高度データ分析のためのウィンドウ関数の理解 - AnalyticDB for MySQL

ウィンドウ関数を使用して、グループランキング、移動平均、累積合計などの複雑な計算を実行できます。このトピックでは、ウィンドウ関数の構文について説明し、AnalyticDB for MySQLでウィンドウ関数を使用する方法の例を示します。

集計関数
ソート関数
- CUME_DIST: 値のセット内の各値の累積分布を返します。
- RANK: データセット内の各値のランクを返します。
- DENSE_RANK: 値のセット内の各値のランクを返します。
- NTILE: 各ウィンドウパーティション内のデータをn個のバケットに分散します。バケツは1からnまで番号が付けられています。
- ROW_NUMBER: 1から始まる、ウィンドウパーティション内の行のシーケンスに基づいて、各行の一意のシーケンシャル番号を返します。
- PERCENT_RANK: データセット内の各値のランキング率を (r - 1)/(n - 1) 形式で返します。 rは、rank () 関数を使用して計算された現在の行のランクであり、nは、現在のウィンドウパーティション内の行の総数である。
値関数
- FIRST_VALUE: ウィンドウパーティション内の最初の行の値を返します。
- LAST_VALUE: ウィンドウパーティション内の最後の行の値を返します。
- LAG: ウィンドウ内のオフセット行によって現在の行の前にある行の値を返します。
- LEAD: ウィンドウ内の行をオフセットして、現在の行に続く行の値を返します。
- NTH_VALUE: ウィンドウ内の指定されたオフセット行数だけオフセットされた行の値を返します。オフセットは1から始まります。

概要

ウィンドウ関数は、クエリ結果からの行データに基づいて集計値を計算します。ウィンドウ関数は、HAVING句の後およびORDER BY句の前に実行されます。 OVER句を使用してウィンドウを指定すると、ウィンドウ関数がトリガーされます。

AnalyticDB for MySQLは、集計関数、ソート関数、値関数の3種類のウィンドウ関数をサポートしています。

構文

function over ([partition by a] order by b RANGE|ROWS BETWEEN start AND end)

ウィンドウ関数には、次の部分が含まれます。

パーティションルール: 入力行を異なるパーティションに分割します。このプロセスは、GROUP BY句のグループ化プロセスと同様です。パーティションルール部分はオプションです。
ソートルール: 入力行がウィンドウ関数で実行される順序を決定します。
ウィンドウフレーム: ウィンドウ関数が計算を実行するデータの境界を指定します。
ウィンドウフレームは、RANGEおよびROWSモードをサポートします。
- RANGEは列値の範囲を定義します。
- ROWSは、現在の行に対する相対行数を定義します。
- RANGEおよびROWSでは、BETWEEN start and endを使用して境界値を指定できます。 BETWEEN start AND endの引数の有効な値:
  - 現在の行: 現在の行。
  - N PRECEDING: 前のn行。
  - UNBOUNDED PRECEDING: 最初の行から現在の行までの行。
  - N FOLLOWING: 次のn行。
  - UNBOUNDED FOLLOWING: 現在の行から最後の行までの行。

たとえば、次のクエリでは、現在のウィンドウのデータの各行に基づいて利益の部分合計を計算します。
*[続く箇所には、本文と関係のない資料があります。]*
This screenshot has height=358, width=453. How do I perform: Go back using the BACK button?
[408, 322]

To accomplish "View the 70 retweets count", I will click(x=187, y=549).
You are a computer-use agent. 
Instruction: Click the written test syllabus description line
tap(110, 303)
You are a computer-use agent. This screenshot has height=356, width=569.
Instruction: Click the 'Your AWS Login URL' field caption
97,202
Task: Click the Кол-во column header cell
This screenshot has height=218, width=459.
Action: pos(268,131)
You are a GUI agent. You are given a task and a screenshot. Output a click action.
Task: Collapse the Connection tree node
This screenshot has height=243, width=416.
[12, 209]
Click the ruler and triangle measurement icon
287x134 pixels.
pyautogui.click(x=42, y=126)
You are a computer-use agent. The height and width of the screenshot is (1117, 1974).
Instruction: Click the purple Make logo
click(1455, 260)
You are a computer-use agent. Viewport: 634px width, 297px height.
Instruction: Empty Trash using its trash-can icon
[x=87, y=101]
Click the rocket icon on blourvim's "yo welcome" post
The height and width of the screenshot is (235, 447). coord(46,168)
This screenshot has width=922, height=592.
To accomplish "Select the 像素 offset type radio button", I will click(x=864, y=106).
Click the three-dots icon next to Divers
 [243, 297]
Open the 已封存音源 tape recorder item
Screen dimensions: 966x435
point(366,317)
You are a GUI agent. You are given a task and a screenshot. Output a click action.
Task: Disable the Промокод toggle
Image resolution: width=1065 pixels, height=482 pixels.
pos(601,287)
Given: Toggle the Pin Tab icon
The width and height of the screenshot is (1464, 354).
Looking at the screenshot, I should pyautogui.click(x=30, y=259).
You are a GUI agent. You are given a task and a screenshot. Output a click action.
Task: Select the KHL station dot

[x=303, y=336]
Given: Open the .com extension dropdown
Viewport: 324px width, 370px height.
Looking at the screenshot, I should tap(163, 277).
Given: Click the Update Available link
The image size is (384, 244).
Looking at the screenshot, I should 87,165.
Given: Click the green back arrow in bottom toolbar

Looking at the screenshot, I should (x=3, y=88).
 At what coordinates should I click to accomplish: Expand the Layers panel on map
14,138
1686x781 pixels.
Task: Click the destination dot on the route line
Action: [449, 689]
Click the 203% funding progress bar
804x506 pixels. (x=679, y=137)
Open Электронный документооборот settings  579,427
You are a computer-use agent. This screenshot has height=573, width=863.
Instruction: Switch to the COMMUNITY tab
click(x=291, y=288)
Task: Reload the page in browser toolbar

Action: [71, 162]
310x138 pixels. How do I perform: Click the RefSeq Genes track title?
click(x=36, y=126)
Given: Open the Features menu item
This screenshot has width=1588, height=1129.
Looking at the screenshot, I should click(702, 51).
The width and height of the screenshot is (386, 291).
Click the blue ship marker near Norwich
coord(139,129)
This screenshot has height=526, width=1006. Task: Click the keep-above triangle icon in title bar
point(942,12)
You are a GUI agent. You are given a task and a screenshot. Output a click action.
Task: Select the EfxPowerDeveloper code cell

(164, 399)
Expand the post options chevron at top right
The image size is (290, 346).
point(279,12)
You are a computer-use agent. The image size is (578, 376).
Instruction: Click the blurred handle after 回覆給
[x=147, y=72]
select year,country,profit,sum(profit) over (partition by country order by year ROWS BETWEEN UNBOUNDED PRECEDING and CURRENT ROW) as slidewindow from testwindow;
+------+---------+--------+-------------+
| year | country | profit | slidewindow |
+------+---------+--------+-------------+
| 2001 | USA     |     50 |          50 |
| 2001 | USA     |   1500 |        1550 |
| 2000 | Germany |     75 |          75 |
| 2000 | Germany |     75 |         150 |
| 2001 | Germany |     79 |         229 |
| 2000 | Finland |   1500 |        1500 |
| 2001 | Finland |     10 |        1510 |

次のクエリでは、利益の合計のみを計算できます。

select country,sum(profit) over (partition by country) from testwindow;
+---------+-----------------------------------------+
| country | sum(profit) OVER (PARTITION BY country) |
+---------+-----------------------------------------+
| Germany |                                     229 |
| Germany |                                     229 |
| Germany |                                     229 |
| USA     |                                    1550 |
| USA     |                                    1550 |
| Finland |                                    1510 |
| Finland |                                    1510 |

使用上の注意

境界値が次の要件を満たしていることを確認します。

startはUNBOUNDED FOLLOWINGできません。それ以外の場合、Window frame start cannot be UNBOUNDED FOLLOWINGエラーが返されます。
endをUNBOUNDED PRECEDINGにすることはできません。それ以外の場合は、Window frame end cannot be UNBOUNDED PRECEDINGエラーが返されます。
startがCURRENT ROW、endがN PRECEDINGの場合、Window frame starting from CURRENT ROW cannot end with PRECEDINGエラーが返されます。
startがN FOLLOWING、endがN PRECEDINGの場合、Window frame starting from FOLLOWING cannot end with PRECEDINGエラーが返されます。
startがN FOLLOWINGで、endがCURRENT ROWの場合、Window frame starting from FOLLOWING cannot end with CURRENT ROWエラーが返されます。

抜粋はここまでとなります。